Jak dobrać wielkość roweru / hulajnogi?

  • Nie kupujemy rowerka zgodnie z wzrostem dziecka, ale mierzymy wewnętrzną długość nogi dziecka. To da nam maksymalna wysokość siodełka w danym momencie.
  • Dziecko podczas siadania musi swobodnie sięgać piętami do podłoża. Siedząc na rowerze powinno bez trudu dotykać podłoża przednią częścią stopy.
  • Dziecko musi bez problemu skręcać kierownicą i sięgać do hamulców.
  • Podczas pedałowania kolana nie mogą zawadzać o kierownicę.
  • Nie kupujemy rowerka na wyrost, bo niedopasowany sprzęt zniechęci dziecko.
  • Najlepiej wybierzmy hulajnogę z teleskopową rączką, wówczas wydłużymy ją, gdy dziecko podrośnie i starczy nam na dłużej. Stojąc na podeście, kierownica hulajnogi powinna sięgać mniej więcej powyżej bioder, a poniżej pępka.

Jak zapewnić bezpieczeństwo na rowerze i hulajnodze?

Kask to podstawa, zakładamy go każdemu dziecku od razu, dopiero potem może ruszać. Wybór kasków jest ogromny.
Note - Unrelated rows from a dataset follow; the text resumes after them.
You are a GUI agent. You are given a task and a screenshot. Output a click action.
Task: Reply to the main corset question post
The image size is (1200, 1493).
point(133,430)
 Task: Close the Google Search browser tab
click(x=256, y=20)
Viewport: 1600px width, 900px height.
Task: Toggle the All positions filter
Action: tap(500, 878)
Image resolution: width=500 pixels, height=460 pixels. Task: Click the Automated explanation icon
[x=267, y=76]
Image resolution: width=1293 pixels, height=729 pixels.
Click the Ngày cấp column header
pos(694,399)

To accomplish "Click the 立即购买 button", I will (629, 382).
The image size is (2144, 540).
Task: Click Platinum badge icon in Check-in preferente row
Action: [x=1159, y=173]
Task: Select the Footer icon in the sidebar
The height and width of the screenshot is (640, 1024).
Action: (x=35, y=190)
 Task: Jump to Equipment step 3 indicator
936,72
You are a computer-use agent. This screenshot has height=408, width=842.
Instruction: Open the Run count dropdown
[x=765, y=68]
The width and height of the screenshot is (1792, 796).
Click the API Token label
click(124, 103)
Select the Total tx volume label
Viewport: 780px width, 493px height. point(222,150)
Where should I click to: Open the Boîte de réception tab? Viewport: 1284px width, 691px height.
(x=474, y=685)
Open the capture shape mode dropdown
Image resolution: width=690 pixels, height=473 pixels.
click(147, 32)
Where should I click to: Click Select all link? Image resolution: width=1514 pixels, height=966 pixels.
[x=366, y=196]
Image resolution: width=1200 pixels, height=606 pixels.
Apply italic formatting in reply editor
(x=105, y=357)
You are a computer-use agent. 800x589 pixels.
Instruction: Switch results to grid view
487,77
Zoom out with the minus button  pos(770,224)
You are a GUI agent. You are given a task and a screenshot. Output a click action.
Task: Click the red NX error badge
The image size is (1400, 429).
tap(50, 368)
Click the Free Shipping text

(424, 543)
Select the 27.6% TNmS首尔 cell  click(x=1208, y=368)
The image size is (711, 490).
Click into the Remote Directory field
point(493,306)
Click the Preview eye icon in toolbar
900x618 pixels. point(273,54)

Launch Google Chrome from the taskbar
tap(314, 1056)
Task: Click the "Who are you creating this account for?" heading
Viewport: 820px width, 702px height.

Chronią głowę i są leciutkie. Ważne, aby wcześniej wyregulować paski, dopasowując do głowy dziecka.

A tak zwany prowadnik „popychacz” przykręcony do rowerka – jak się go mocuje, czy do każdego typu rowerka pasuje? Lepszy prowadnik czy lepsze kółka pomocnicze?

Popychacz pozwala rodzicowi eskortować malucha. Jednak, jeśli maluch nauczy się jeździć na rowerku biegowym, opanuje balansowanie ciałem, to ani asekurujący kij, ani kółeczka boczne nie będą potrzebne. Maluch wsiądzie na rowerek z pedałami, odruchowo odepchnie się nogami, zacznie pedałować i pojedzie samodzielnie. Taki wariant jest najlepszy.